Monday, September 7, 2015

Last Hurdle (1953_

Last Hurdle
F.K. Brown, il. Peter Spier
1953, Thomas Crowell (not shown)

With a sigh, she tipped her head back and stared up at the soaring board sides of the barn. Sunlight slid down through the open half of the stable door to bathe the big box stalls with light. In her imagination, she saw heads moving among the shadows behind the barred upper halves of the stalls, and she could almost hear the soft fluttering of nostrils, the stamp of hoofs.

Katherine Nelson’s family has moved to a falling-down farm, and although she has never been on or near a horse, she is determined to acquire one. She’s already stalking the local horse owners, showing up when a nearby farmer is taking his team in for the day and beguiling a ride:

Half of her mind kept singing “This is the first time I’ve ever been on a horse! I’m riding a horse – a horse!” while the other half kept trying to remember all the things she had read in her horse books: how to grip with the knees, how to hold the reins in both hands, how to keep the ankles straight, heels down. But she was far too excited to think very clearly, so she just sat there, smiling happily to herself and riding.

Kathy and obliging little brother Ned join finances to liberate an abused, neglected horse from a careless owner, with the encouragement of hired man Willie.  Their parents, initially amused at their game, realize suddenly that the kids aren’t just being imaginative, they actually did manage to buy a horse.

“You what?” her mother shrieked, rising from her chair and almost tipping it over in her haste. “You did what? What on earth are you talking about?”

Kathy names the black horse with a white face Baldy, and nurses him back to health.  And naturally, her thoughts turn to further achievement.  Now that Baldy’s healthy again, she begins to jump him and plots to enter him in a local show.  The show, held at a country club over the Memorial Day weekend, is very obviously over Kathy’s head – just figuring out what classes to enter him in is difficult, and at every step, Kathy has doubts.

She imagined herself falling off at the first jump; she heard the spatter of laughter from the stands and the echo of a derisive bugle. Only too clearly, she saw Baldy plowing through the rails, sending splintered wood flying in all directions.

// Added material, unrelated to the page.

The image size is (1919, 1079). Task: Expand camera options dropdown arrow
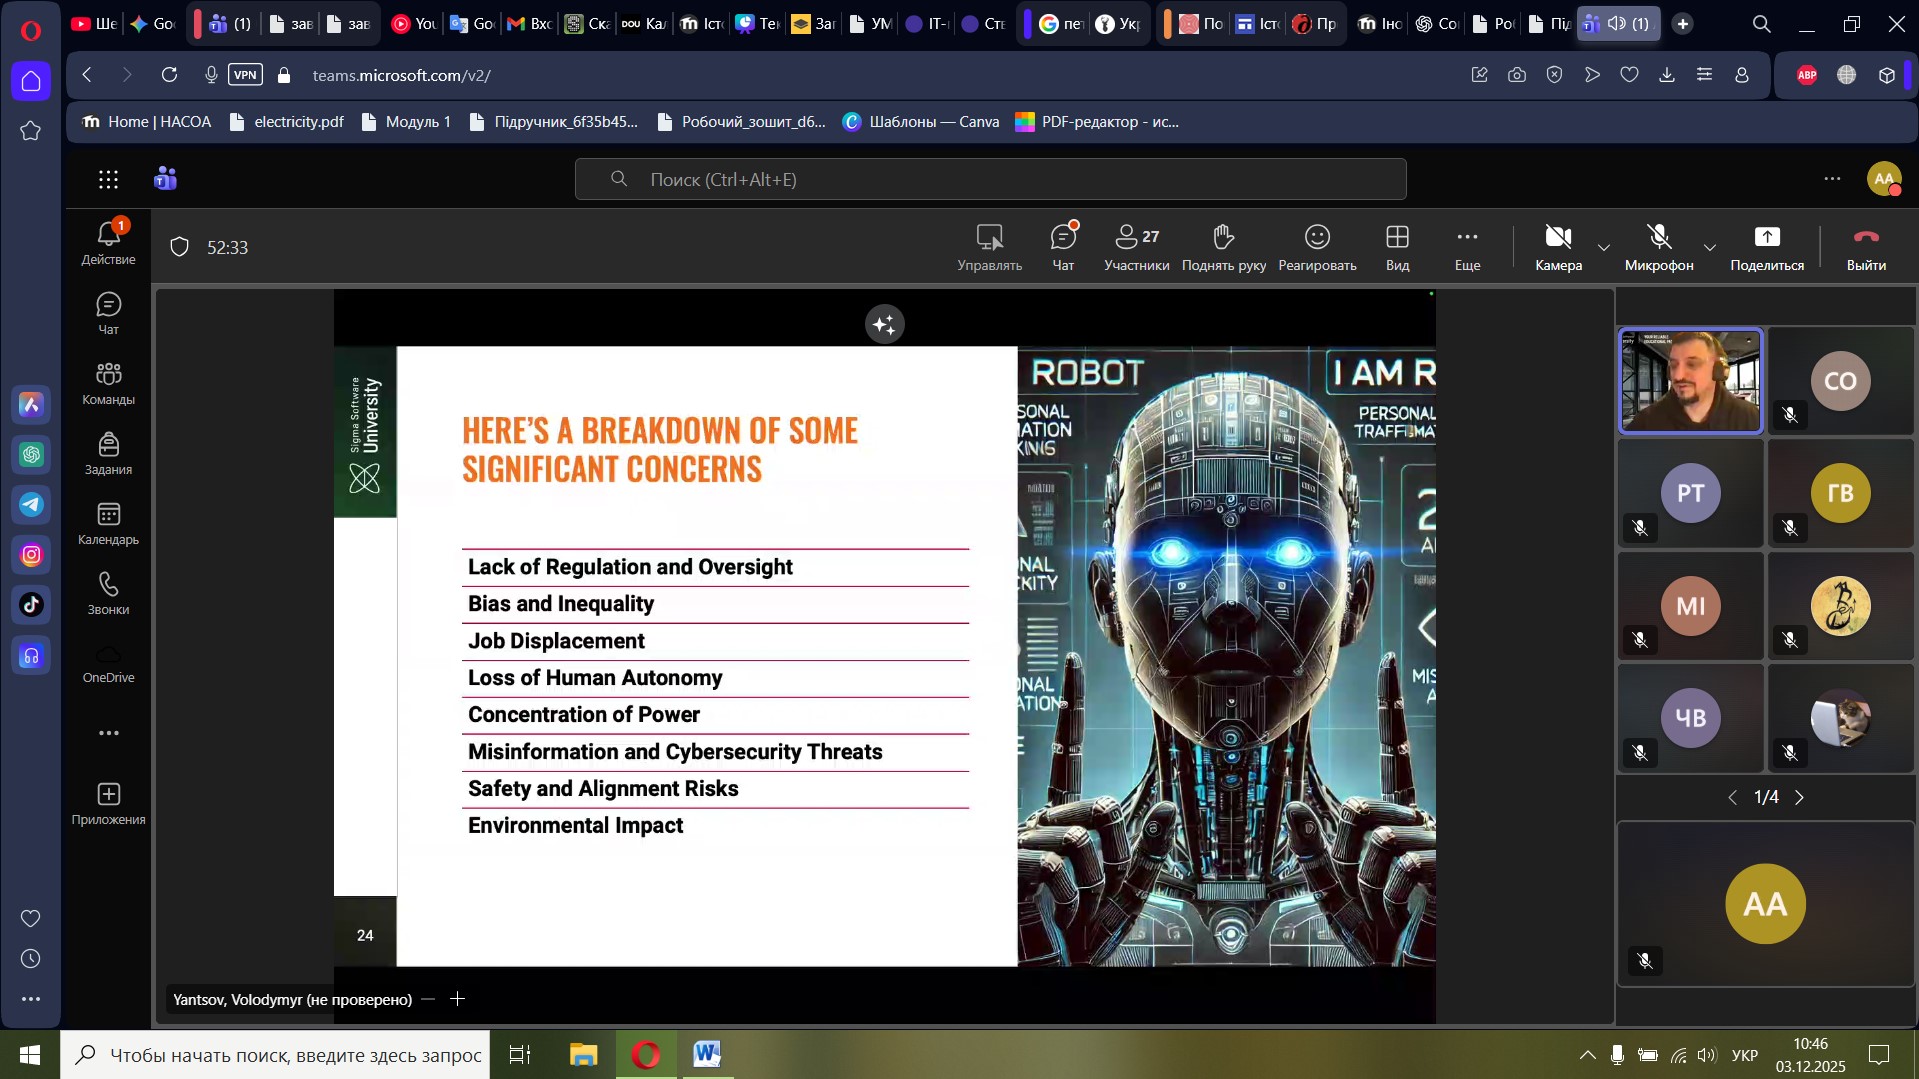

And even before the show starts, Kathy runs into more problems.  There is, of course, a happy ending with a victorious Kathy already starting to dream of more horses.
Brisk pace, nice style and funny little drawings.  Well worth a read.

Other editions
1953 Crowell
1970 Apollo paperback
1988 Linnet Books

About the Author
Frieda Kenyon Brown (1920-2011)
Brown was born in Philadelphia to a father named, wonderfully, Benjamin Franklin II (whose son was named Benjamin Franklin III); her unusual middle name was her mother’s maiden name.  Raised on an apple farm, she loved farm life.  She attended Bryn Mawr College and joined the American Red Cross during World War II. She was awarded the Medal of Freedom for her work in field hospitals in France and Germany with the 3rd Army, and married Lt. William Douglas Brown in 1945.  His military career kept them on the move, but after he retired, they followed her father to North Carolina, where Brown finally got a farm of her own in Pisgah Forest. She had 2 children.  

As a writer, she mostly collaborated on nonfiction with Claude Frazier Albee, as well as writing under the pseudonym F.K. Franklin. This appears to be her sole horsey book.

The 2012 film version of the popular 2008 young adult novel The Hunger Games was filmed in the Pisgah National Forest.